Drake opens a protective white leather case, flipping through several pages of her passport. Stamps. Lots of stamps from various places pop out at him. “Or, maybe she does know how to get her hands on it. She’s been to most of these places.”
With one arm, he tidies his mess, and leaves her wing of the loft. “I just found a gourmet meal ticket.” And enters his room, “But I gotta get rid of her, if she won’t cooperate.” He grasps downward, re-situating his pants. “I’ll give her mercy with one more chance. Wouldn’t mind wearing a ring, if I had to wake up to that every morning. Maybe buy me a couple dames on the side every now and then.” His hand and cast flare up with his neck tilting like catching rain, “Ahh. Freedom of money.”
Drake dials a number on his phone, pinching carpet with his toes and hunching from the edge of the bed. Toes flips the end of a rug while he waits on the line to finally connect. He breathes deeply, hoping he doesn’t get cut off again as the third ring finishes.
The phone clicks with a brief silence. “Only…” a voice sternly said, “good news, Drake.”
“I’m get’n it done. I’m just waiting to cash in. That’s why I’m calling.”
“You owe me a lot of money. I’m losing patience and usual business with your disappearance. You’re my property.”
“It’s all about to fall in my lap,” Drake said.
“Whatever scam you’re pulling… if I’m not paid for what I’ve already lost, you’re gonna wish you’d never met me.”
“I have an amount piling right now.” Drake’s muscles start tensing, “I can get the rest real soon. I told you… I’m good for it.”
“Those are words… D. They’re not worth a damn to me. I want my hundred grand by the next time I—
“Wait —
“You’ll be deep swimming at the bottom of the San Antonio river.

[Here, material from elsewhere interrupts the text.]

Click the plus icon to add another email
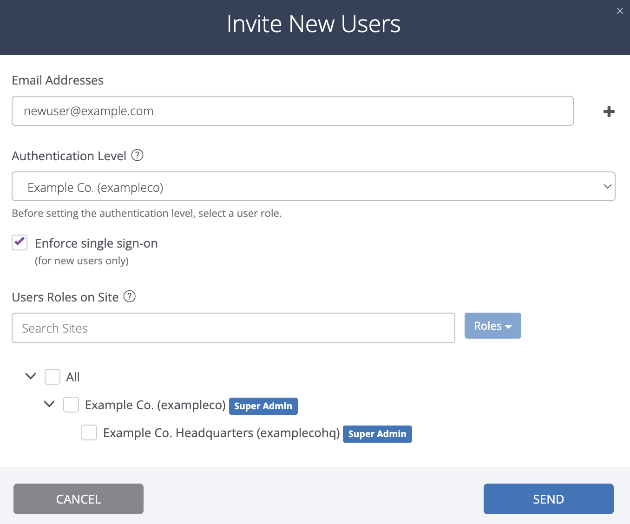 click(x=609, y=111)
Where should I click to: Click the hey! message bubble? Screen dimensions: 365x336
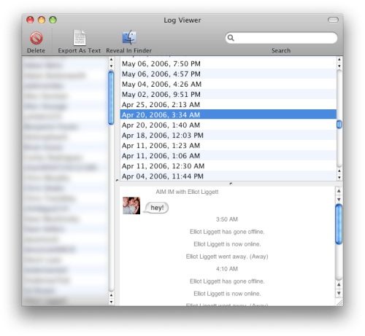pos(156,208)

Catch what I’m saying, dick?”
Drake’s head hangs, “Mr. Estevez, sir —
“Formality, Drake? We’re beyond this right now. I’m not your friend.”
“But…” Drake swallowed, “That’s more than what I owe. You’re reaching i
n the dark.” Drakes lips curled, fighting tension. “I’m worth nothing dead. I’m getting it.” He snaps, “We know each other. Don’t treat me like one of your goons. You forgot I only owe fifty. And I paid it off last time. Nothing I can’t handle and practically have it in hand right now.”

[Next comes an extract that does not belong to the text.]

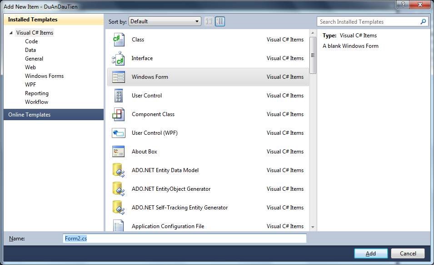
Task: Collapse the Visual C# Items node
Action: pos(11,33)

Mr. Estevez says, “I know what you owe. I know what everyone owes. They pay me without disappearing. By the end of this week, they’ll be breathing — you won’t.”
“You don’t even know where I’m at. I’ll get you your money and this’ll be all old news between us.”
“You think I can’t track your phone after this call? You must be a fool to think you can hide and come back into my good graces. You say old news between us… after what you’ve done?” Mr. Estevez blows a deep breath across the line. His voice changes with the subject, “Where is it?”
“What?”
“My office. I know it was you that night. The thing disappeared when you did.”
“What are you talking about,” Drake asked.
“In my desk. The one you liked with the silencer on it.” His voice grumbles with a snap, “I want it back!”
“Mr. E…” Drake reels in the conversation, “I ain’t being blamed for any more than what I owe. I’ll get your money.”
And he disconnects.
Blood rushes deafness through Drakes ears. A quiet profanity slides from his tongue, and the only thing stomping out silence of a darkened room. His grip lightens and drops the phone from his hand onto the floor. Drake stares at indirect reflections bouncing from his phone case. “He’s gonna track me.” His arm swoops down, clutching the phone and pulling it apart. He chunks it in his top drawer. “This changes my plans. Gonna have to make money from her before getting my hands on the rest.” He races downstairs and immediately heads toward the study. A fine assortment is glinting back. Fabricated for every size game in the area. From double-barreled to pellets. Each barrel and handle placed fondly with a polished shine on its assigned rack. He reaches, only to realize the case is locked. “Patience,” he tells himself, “I’ll get rid of her. Then, I’ll find a key.”